LONGMONT — The St. Vrain Valley School Board heard Feb. 27 about efforts to curb youth crime within the district.
Boulder County District Attorney Stan Garnett said he’s wanted to speak for a while to the school board about the issues surrounding juvenile crime.
“St. Vrain Valley is a district I’ve watched for a long time. You guys are doing a great job; it’s a great district. And the community should be appreciative what all of you do in your board service,” Garnett said. “We file approximately 2,000 adult felonies every year, which we prosecute to conclusion. We file approximately 10,000 adult misdemeanors, and we file 610 juvenile cases each year.”
Garnett said half of the juvenile cases come from minors residing within the St. Vrain Valley School District.
“When we file a juvenile case, we have a number of issues that are our top priority,” Garnett said. “The first one is public safety.

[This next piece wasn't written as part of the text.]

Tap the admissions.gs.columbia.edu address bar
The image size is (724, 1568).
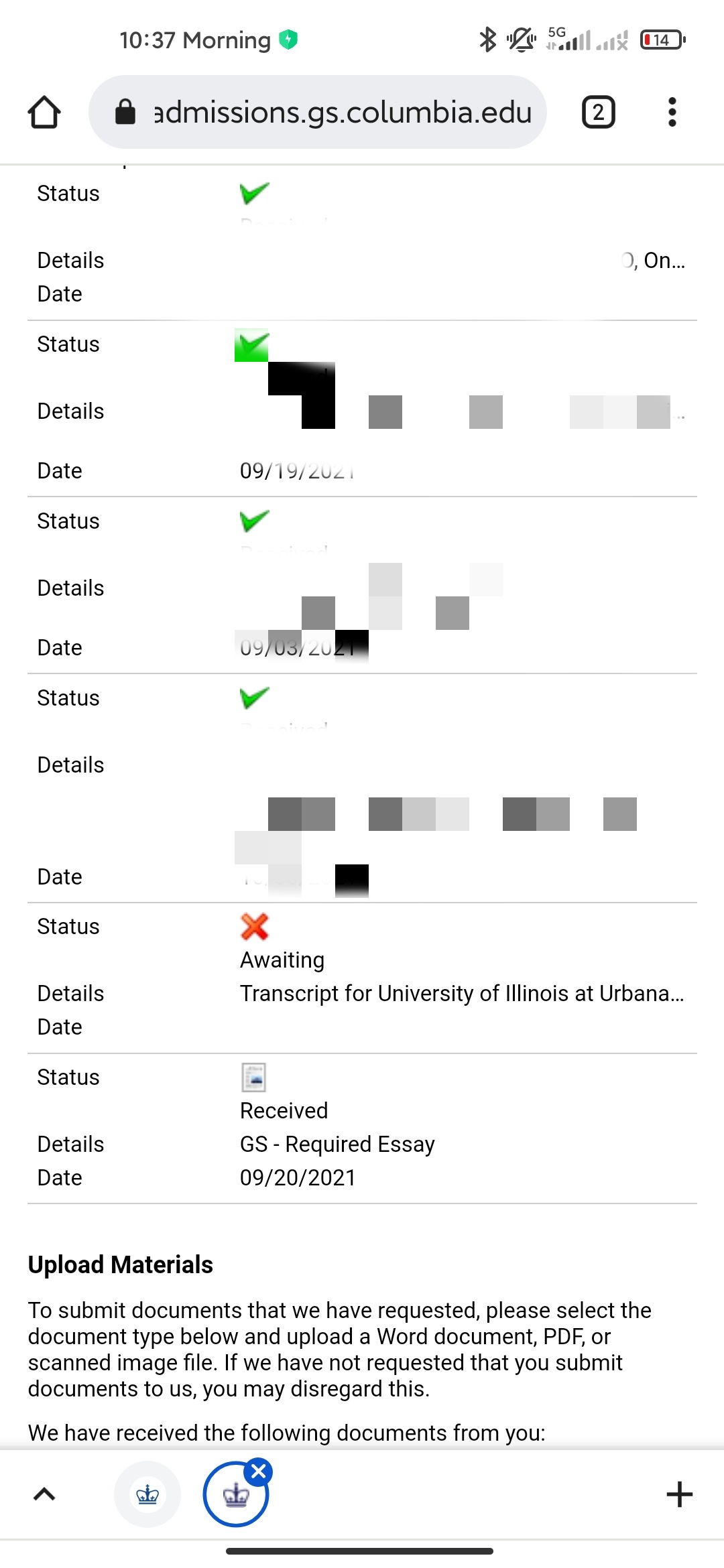pyautogui.click(x=342, y=112)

Whenever there’s a case where we believe there is a risk from a juvenile to other members of the community, we make the top priority in dealing with that case protecting the public.”
Sometimes this involves some degree of police detention, Garnett said, but occasionally, if the matter is more serious, the D.A. may file adult charges against the suspect.
“I’m proud to say, within Boulder County, we file on young people as adults only two or three times a year — a very rare occurrence,” Garnett said. “And it takes a particularly violent case to do that.”
On most of the other cases, Garnett said the intention is to hold the young person accountable.
“We make sure to do whatever we can for the victim, whether that’s compensation in form of restitution or counseling,” Garnett said. “And then help the young person move forward with their life so that they can get through school and continue on and become a productive member of society.”
For a third of the cases, Boulder County uses a diversion program that involves a contract between the minor, the minor’s parents or guardians and the D.A.’s office. If the terms of the contract are met, then no criminal charges will appear on the minor’s record.
“We’re talking about expanding that program, and hopefully getting that up to about half of the young people we deal with,” Garnett said. “Because, obviously, when we interact with a young person, we’re dealing with somebody who is likely having difficulties in their family, often difficulties in school, difficulties in other areas of life. And if we can help them get things straightened out, we’re not only going to help the young person, we’re going to help society by keeping them out of a crime-like lifestyle.”
Garnett warned the district from adopting overly-strict consequences for student offenses.
“Sometimes a zero-tolerance policy gets enforced with a one-size-fits-all mentality that ends up with some irrational consequences,” Garnett said. “My view is: your school administrators are trained – they know how to deal with kids and sort out what is a serious incident from a silly incident.”